Subtropical South America is home to some of the world’s most intense convection, particularly near the Andes and Sierras de Córdoba mountain ranges of Argentina. Convective cells typically initiate along the foothills due to the combined influence of complex topography, the South American low-level jet, large-scale support, and the diurnal cycle. As storms mature and propagate eastward, they grow upscale to much larger horizontal dimensions and frequently develop into mesoscale convective systems (MCSs). These MCSs have substantial socioeconomic impacts on the region’s cities and agriculture due to the damaging hail, winds, and rainfall often associated with various stages of an MCS. The distinguishing factor of these MCSs relative to those in other more studied locations (i.e., the U.S.) is their tendency to “backbuild,” or remain convectively tied, to the eastern edge of the foothills terrain as they grow and propagate eastward.
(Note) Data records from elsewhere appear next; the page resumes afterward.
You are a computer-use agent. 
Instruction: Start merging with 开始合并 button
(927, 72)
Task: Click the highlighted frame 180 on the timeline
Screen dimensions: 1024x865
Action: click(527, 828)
To investigate this unique characteristic, the Weather Research and Forecasting model is used to perform simulations of a long-lasting, backbuilding MCS in Argentina testing different microphysics schemes: Morrison, Thompson, and NSSL. Analysis shows that all three simulations featured backbuilding convection tied to the Sierras de Córdoba, similar trends in updraft velocity and depicted three waves of convection, two of which were likely related to the diurnal cycle. The simulation with Morrison microphysics featured the broadest areal extent of moderate to intense rainfall, while the Thompson simulation produced the broadest extent of forecast hail. Morrison sustained convection and the most robust cold pool east of the Sierras de Córdoba throughout the simulation. Future work will assess output from other microphysics and planetary boundary layer parameterization options and continue to explore likely causes of the three waves of enhanced convection.